Ark. State Highway Comm. v. Dean

Sam Robinson, Associate Justice

(dissenting). Denniston did not attempt to make a conveyance of any portion of the property embraced within the right of way of Highway 71. After setting out the description in the deed of the land convoyed, there is this provision: “Except from this conveyance that part of the property taken by the right of way Highway No. 71, United States Highway No. 71.”

Appellee Dean has never owned any part of the property in the right of way of Highway 71 and in these circumstances I cannot see how he is entitled to be paid for something that he does not own and has never owned.

In addition to what has been said, I think the evidence is overwhelming to the effect that Denniston, Dean’s predecessor in title, had notice of the taking of the small strip of his land for highway purposes.

On August 10, 1927, the Crawford County Court made an order condemning for the construction of Highway 71, a right of way extending 35 feet on the west side of the centerline of an existing road from Fine Springs, South to Alma, Arkansas. At that time Denniston owned one acre of unimproved land adjacent to the road and the new right of way would take about 18 feet off the east side of the Denniston acre.

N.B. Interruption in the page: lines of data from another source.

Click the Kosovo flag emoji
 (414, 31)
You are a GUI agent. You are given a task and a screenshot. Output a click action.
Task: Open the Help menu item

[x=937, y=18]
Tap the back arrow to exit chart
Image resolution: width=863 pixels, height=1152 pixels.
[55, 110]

The condemnation was made by the County Court and the statutes allow the owner 12 months in which to make a claim for compensation. The order of condemnation and the taking of the property is sufficient notice to the owner even though he may have received no other notice. The twelve month period in which he can make his claim begins to run from the time of the taking. Sloan v. Lawrence County, 134 Ark. 121, 203 S. W. 260, Arkansas State Highway Commission v. Dobbs, 232 Ark. 541, 340 S. W. 2d 283.

Only a few months after the order for the taking in 1927 a new road was built. The evidence is convincing that the right of way across the Denniston acre was taken at that time. Some of the plans and specifications for the road built in 1927 were introduced in evidence. These plans show clearly that there was a fence across the front of the Denniston property. The plans call for moving it back a distance of 5 feet, which would make it 35 feet from the centerline of the highway. The records of the Highway Department introduced in evidence, show a contract was made for moving the fence, and payment was made for moving it. The plans and specifications call for the cutting of a ditch at a distance of from 29 to 35 feet from the centerline of the highway, which would place it on property involved in this litigation. Dean has filled in the ditch across the acre involved since he purchased it, but claims that it was only about 17 feet from the centerline. The ditches on property both to the North and South of the acre involved were from 29 to 35 feet West of the centerline. The road built in 1927 was a Federal Aid Project, and according to government requirements the ditches had to be from 29 to 35 feet from the centerline. There is no reason why any exceptions would be made to the Denniston acre, because it was unimproved at the time.

All the circumstances indicate that Denniston was fully aware that the right of way was being extended to a distance of 35 feet from the centerline. In my opinion, there is no substantial evidence to the contrary.

For the reasons set out herein, I respectfully dissent.